On n’en sort pas. Le désagrément fait partie de l’équation, car finalement elle est le message « aversif » qui indique qu’un comportement n’est pas souhaité. Imaginer que l'on puisse poser des limites à un enfant (la fameuse frustration, dont presque tous les psys s'accordent aujourd'hui pour dire qu'elle est indispensable) sans lui causer de désagrément est une cause perdue. Lorsqu'on a accepté cela, fessée ou autre sanction, c'est finalement une question de choix, sachant que toutes peuvent laisser des traces, élever ou abaisser, selon la façon dont elles sont pratiquées.


7 commentaires pour “Condamné pour une fessée : que disent les psys?”
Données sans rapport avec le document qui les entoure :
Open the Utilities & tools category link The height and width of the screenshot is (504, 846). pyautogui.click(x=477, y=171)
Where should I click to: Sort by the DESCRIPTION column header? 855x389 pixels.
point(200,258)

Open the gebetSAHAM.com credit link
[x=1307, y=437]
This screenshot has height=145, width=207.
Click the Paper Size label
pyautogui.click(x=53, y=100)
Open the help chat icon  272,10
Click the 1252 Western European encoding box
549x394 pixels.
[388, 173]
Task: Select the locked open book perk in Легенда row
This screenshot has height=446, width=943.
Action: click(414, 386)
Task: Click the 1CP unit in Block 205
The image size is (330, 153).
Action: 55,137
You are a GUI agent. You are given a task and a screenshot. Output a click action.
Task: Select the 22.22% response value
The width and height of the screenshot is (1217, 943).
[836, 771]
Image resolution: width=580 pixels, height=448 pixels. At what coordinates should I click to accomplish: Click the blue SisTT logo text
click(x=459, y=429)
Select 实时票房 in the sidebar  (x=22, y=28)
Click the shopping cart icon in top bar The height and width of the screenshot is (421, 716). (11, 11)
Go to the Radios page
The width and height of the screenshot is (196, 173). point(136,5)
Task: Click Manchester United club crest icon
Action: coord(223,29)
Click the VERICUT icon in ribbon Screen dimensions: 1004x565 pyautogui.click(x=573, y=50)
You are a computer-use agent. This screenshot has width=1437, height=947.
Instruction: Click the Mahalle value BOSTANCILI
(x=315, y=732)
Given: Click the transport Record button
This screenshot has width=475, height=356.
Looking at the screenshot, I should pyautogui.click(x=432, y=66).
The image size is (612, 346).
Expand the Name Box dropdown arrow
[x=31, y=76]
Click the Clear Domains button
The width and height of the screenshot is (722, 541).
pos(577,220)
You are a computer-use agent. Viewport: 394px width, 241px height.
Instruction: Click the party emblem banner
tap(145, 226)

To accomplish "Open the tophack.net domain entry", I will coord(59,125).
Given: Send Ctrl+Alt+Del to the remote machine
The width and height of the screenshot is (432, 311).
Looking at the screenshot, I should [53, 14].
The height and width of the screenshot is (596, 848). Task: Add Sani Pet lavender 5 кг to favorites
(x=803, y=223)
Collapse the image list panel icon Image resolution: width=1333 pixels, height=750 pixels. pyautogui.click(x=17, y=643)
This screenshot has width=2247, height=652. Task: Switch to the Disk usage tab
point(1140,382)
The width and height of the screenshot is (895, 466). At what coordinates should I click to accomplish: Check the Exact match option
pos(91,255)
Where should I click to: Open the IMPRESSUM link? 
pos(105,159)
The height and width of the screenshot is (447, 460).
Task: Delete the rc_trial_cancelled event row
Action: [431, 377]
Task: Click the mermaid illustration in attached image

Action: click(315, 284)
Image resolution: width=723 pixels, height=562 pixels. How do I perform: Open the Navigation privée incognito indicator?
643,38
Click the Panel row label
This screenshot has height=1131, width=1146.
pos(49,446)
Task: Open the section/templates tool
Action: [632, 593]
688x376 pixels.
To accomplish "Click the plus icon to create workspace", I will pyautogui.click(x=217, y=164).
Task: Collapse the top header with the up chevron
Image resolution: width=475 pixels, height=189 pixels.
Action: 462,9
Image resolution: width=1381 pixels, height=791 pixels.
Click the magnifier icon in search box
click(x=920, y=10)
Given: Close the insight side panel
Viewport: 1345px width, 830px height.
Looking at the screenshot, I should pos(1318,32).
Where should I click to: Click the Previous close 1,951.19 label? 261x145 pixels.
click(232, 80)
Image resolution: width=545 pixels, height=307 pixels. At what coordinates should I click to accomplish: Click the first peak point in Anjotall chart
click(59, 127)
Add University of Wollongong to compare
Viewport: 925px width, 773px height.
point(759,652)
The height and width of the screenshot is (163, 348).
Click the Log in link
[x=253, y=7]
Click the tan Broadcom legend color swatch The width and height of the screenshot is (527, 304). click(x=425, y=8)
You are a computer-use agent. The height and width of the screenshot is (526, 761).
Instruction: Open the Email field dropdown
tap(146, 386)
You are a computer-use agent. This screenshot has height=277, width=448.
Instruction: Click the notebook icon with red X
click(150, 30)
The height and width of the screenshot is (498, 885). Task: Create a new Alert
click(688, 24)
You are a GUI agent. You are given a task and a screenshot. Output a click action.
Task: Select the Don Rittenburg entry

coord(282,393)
  1. patricedusud Répondre | Permalink

    Il me semble qu'il y a tout de même une différence importante entre une petite tape sur les fesses et un gifle violente ou une fessée "déculottée" pratiquée sur un enfant immobilisé.
    Autant la petite tape (d'ailleurs pratiquée régulièrement dans le sport) peut être qualifié de "contact corporel faisant partie de la vie humaine" autant une gifle d'un adulte pesant 3 à 4 fois le poids d'un enfant et la fessée "organisée" semble plutôt devoir se classer dans la catégorie des maltraitances.
    De toute façon en venir aux mains avec un enfant est clairement un aveu d’échec et je n'ai pas encore vu d'études prouvant que les récompenses corporelles "négatives" avaient une influence positive sur le développement des enfants.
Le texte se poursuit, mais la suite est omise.